Was passiert bei unbehandeltem Magenkrebs?

Wenn Magenkrebs nicht behandelt wird, schreitet die Erkrankung in der Regel weiter voran. Anfangs verursacht der Tumor oft kaum Beschwerden, weshalb er lange unentdeckt bleibt. Mit der Zeit wächst er jedoch in die Magenwand hinein, kann diese durchdringen und auf umliegende Organe übergreifen. Krebszellen können sich über Lymphbahnen oder das Blut im Körper verteilen – meist zunächst in die Lymphknoten, später auch in Leber, Lunge oder Knochen. Solche Metastasen machen die Behandlung deutlich schwieriger.

Auch wenn eine Operation durchgeführt wird, reicht allein die Entfernung des Tumors nicht immer aus. Wie die Deutsche Krebsgesellschaft betont, kann es selbst bei scheinbar vollständiger Entfernung zu einem Rückfall kommen, weil winzige Krebszellen im Körper zurückbleiben, die dem Auge des Chirurgen entgehen. Ohne zusätzliche Therapien wie Chemotherapie oder Strahlung können sich diese Zellen erneut vermehren.

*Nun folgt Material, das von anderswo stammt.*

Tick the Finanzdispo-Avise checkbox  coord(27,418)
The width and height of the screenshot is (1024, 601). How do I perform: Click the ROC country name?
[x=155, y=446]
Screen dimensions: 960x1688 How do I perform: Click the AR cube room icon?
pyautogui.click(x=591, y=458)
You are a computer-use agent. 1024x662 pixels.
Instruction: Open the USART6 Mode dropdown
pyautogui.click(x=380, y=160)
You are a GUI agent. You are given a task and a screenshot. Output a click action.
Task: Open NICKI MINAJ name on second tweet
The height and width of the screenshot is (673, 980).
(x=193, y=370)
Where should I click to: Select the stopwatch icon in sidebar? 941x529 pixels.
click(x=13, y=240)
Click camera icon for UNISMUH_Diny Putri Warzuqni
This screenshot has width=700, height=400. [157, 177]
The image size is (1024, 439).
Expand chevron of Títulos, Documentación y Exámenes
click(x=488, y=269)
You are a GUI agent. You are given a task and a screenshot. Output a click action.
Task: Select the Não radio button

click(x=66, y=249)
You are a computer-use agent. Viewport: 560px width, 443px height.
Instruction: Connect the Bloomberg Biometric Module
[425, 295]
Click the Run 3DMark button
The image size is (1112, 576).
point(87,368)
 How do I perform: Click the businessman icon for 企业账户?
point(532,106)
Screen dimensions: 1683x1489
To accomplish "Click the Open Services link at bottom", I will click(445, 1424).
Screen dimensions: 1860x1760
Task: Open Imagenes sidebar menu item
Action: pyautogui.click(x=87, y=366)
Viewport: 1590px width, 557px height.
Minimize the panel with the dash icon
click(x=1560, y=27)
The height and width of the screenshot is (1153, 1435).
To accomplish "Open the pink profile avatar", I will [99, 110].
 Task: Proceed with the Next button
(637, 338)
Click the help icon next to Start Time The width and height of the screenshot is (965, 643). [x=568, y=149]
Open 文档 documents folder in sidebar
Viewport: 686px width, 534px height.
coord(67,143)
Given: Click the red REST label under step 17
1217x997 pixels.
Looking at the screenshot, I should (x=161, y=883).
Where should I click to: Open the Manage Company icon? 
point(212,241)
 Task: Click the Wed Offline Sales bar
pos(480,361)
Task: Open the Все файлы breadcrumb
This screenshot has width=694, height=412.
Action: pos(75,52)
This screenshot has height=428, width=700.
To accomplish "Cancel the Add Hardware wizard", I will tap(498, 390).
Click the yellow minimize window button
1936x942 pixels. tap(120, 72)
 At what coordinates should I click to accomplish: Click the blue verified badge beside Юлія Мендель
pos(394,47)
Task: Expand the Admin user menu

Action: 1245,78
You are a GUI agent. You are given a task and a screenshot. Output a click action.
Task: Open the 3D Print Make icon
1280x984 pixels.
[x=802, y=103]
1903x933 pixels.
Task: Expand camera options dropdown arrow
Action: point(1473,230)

Unbehandelt führt Magenkrebs oft zu schweren Komplikationen: Der Tumor kann den Nahrungsdurchgang behindern, zu Blutungen führen oder das Gewicht stark absinken lassen – ein Zustand, der den Körper langsam schwächt. Je früher die Erkrankung erkannt und behandelt wird, desto besser sind die Heilungschancen. Symptome wie anhaltende Verdauungsprobleme, unerklärlicher Gewichtsverlust oder Völlegefühl nach kleinen Mahlzeiten sollten deshalb nicht ignoriert werden.